What needs to be done: If a line below contains the string "computer", copy it out.

START Entries shown

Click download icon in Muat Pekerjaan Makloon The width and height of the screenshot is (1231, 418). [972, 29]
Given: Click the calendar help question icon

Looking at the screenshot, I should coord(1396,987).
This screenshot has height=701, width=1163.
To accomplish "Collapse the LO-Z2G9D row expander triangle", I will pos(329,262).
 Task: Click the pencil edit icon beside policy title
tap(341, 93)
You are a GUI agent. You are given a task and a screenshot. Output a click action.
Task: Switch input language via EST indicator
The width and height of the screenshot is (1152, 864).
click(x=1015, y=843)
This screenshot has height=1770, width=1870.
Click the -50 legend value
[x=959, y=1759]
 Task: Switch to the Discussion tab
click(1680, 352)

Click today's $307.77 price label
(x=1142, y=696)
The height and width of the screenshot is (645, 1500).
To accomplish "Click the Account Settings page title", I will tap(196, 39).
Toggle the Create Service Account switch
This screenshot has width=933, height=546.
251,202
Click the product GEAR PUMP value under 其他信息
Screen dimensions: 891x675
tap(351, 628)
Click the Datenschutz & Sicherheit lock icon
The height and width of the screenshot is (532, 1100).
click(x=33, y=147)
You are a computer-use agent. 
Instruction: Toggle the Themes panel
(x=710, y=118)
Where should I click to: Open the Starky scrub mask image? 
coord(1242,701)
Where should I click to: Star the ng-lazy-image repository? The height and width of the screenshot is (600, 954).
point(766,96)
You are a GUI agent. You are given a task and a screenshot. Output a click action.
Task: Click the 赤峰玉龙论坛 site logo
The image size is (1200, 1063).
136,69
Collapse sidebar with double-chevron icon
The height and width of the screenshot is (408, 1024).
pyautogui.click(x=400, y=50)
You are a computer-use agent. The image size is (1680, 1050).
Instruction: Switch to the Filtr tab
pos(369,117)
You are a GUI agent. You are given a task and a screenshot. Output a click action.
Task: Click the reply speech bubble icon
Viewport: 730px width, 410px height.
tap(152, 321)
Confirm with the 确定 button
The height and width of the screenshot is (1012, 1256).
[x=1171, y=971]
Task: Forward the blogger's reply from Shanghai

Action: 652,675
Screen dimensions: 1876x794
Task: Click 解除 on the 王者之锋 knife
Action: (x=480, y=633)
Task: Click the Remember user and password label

END Entries shown

Response area:
You are a computer-use agent. 
You are a computer-use agent. The image size is (1680, 1050).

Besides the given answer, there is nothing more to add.